__Your goal__
Give back an exact copy of the lines in the records below, from the line that has "This screenshot has width=1220, height=649." through the line that has "This screenshot has width=397, height=298.", and nothing besides.
═══ Information provided
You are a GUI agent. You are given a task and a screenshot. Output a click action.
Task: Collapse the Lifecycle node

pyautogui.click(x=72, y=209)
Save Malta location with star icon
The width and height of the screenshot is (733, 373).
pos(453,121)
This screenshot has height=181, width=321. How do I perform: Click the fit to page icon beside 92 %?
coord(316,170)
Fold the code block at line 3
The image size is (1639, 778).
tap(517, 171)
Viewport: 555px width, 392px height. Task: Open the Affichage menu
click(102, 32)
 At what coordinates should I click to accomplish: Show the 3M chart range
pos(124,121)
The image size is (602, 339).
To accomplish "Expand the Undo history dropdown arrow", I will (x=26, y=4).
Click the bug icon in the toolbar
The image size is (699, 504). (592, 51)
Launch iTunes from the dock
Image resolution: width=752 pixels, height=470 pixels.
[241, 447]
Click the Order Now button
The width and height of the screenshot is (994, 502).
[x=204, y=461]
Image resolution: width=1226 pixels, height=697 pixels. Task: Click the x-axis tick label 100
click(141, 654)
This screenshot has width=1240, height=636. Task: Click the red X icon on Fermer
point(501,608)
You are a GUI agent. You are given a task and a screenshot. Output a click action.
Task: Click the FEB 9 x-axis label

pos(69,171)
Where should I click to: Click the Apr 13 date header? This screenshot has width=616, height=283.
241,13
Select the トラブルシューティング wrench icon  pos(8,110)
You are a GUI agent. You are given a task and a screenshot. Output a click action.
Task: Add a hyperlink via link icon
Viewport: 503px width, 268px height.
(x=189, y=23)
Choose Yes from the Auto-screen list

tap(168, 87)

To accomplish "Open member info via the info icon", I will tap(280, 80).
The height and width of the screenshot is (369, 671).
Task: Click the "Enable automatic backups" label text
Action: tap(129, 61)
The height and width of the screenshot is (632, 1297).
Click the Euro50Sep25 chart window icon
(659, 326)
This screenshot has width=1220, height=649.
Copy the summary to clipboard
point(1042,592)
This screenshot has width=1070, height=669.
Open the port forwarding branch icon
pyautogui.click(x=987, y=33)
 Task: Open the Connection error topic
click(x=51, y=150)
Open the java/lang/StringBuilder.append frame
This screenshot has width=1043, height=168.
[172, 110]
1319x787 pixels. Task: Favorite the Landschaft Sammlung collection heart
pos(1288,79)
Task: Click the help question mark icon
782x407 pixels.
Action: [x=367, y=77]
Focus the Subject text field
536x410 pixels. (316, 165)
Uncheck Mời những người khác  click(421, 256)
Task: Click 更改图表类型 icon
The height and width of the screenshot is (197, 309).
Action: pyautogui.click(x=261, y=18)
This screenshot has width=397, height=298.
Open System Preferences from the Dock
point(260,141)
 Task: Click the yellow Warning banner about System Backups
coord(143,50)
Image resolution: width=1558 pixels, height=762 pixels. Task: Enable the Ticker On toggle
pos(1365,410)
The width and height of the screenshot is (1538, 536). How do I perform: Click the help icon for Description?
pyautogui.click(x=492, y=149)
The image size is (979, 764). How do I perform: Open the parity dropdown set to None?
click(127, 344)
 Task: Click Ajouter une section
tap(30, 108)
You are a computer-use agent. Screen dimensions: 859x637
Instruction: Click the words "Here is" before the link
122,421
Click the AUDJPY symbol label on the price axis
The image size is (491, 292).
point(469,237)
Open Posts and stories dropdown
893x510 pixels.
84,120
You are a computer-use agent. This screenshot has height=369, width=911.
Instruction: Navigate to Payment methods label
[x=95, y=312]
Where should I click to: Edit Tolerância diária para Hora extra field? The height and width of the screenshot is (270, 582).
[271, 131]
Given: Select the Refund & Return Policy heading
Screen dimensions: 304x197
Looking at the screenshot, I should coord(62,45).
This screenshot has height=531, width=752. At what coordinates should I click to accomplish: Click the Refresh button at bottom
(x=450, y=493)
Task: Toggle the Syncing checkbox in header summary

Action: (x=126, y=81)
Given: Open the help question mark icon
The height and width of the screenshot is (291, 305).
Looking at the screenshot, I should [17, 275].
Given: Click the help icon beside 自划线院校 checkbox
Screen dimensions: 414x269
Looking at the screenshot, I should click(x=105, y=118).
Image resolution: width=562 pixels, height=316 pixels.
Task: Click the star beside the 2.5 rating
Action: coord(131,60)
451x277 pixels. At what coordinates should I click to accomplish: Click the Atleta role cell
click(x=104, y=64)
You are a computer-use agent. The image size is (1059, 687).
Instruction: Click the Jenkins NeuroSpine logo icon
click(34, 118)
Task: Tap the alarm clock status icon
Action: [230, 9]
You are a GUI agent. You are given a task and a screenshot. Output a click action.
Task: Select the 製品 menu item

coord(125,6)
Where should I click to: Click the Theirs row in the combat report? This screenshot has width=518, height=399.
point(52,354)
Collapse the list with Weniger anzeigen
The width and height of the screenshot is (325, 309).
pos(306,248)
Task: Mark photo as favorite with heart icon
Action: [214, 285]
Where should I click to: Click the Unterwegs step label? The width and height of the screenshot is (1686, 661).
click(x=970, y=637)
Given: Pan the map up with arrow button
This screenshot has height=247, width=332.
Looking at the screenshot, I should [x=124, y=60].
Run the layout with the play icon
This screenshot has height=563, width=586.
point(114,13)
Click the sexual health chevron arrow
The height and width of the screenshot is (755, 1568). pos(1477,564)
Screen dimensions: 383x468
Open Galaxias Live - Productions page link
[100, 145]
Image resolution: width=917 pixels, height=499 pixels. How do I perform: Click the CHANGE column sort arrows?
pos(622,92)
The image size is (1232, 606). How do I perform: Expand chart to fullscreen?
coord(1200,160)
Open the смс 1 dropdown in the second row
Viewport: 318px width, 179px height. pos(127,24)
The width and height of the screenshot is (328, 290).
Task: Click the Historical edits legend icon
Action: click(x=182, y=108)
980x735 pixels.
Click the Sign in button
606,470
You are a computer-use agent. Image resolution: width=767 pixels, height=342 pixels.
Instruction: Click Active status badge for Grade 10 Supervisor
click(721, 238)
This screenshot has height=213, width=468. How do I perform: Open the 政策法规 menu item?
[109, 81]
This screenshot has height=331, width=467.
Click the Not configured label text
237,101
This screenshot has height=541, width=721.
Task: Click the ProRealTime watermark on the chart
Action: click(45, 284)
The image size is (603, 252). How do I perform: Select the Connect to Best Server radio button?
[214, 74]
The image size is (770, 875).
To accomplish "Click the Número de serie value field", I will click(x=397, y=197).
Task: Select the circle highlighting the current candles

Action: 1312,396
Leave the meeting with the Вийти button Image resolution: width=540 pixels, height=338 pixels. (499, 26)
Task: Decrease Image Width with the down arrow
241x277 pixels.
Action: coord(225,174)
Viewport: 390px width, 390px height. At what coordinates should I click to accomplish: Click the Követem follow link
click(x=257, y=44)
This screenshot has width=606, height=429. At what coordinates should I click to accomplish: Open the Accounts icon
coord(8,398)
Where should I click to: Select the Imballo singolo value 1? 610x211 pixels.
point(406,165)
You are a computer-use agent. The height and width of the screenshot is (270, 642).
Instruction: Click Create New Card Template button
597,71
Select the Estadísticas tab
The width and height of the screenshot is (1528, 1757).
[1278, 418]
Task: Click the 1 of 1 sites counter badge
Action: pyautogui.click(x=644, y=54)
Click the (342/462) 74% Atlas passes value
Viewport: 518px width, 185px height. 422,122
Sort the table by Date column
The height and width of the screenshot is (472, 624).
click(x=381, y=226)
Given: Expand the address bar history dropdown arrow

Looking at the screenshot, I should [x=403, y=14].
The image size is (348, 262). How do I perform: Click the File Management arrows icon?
══════
__Task answer__
This screenshot has width=1220, height=649.
Copy the summary to clipboard
point(1042,592)
This screenshot has width=1070, height=669.
Open the port forwarding branch icon
pyautogui.click(x=987, y=33)
 Task: Open the Connection error topic
click(x=51, y=150)
Open the java/lang/StringBuilder.append frame
This screenshot has width=1043, height=168.
[172, 110]
1319x787 pixels. Task: Favorite the Landschaft Sammlung collection heart
pos(1288,79)
Task: Click the help question mark icon
782x407 pixels.
Action: [x=367, y=77]
Focus the Subject text field
536x410 pixels. (316, 165)
Uncheck Mời những người khác  click(421, 256)
Task: Click 更改图表类型 icon
The height and width of the screenshot is (197, 309).
Action: pyautogui.click(x=261, y=18)
This screenshot has width=397, height=298.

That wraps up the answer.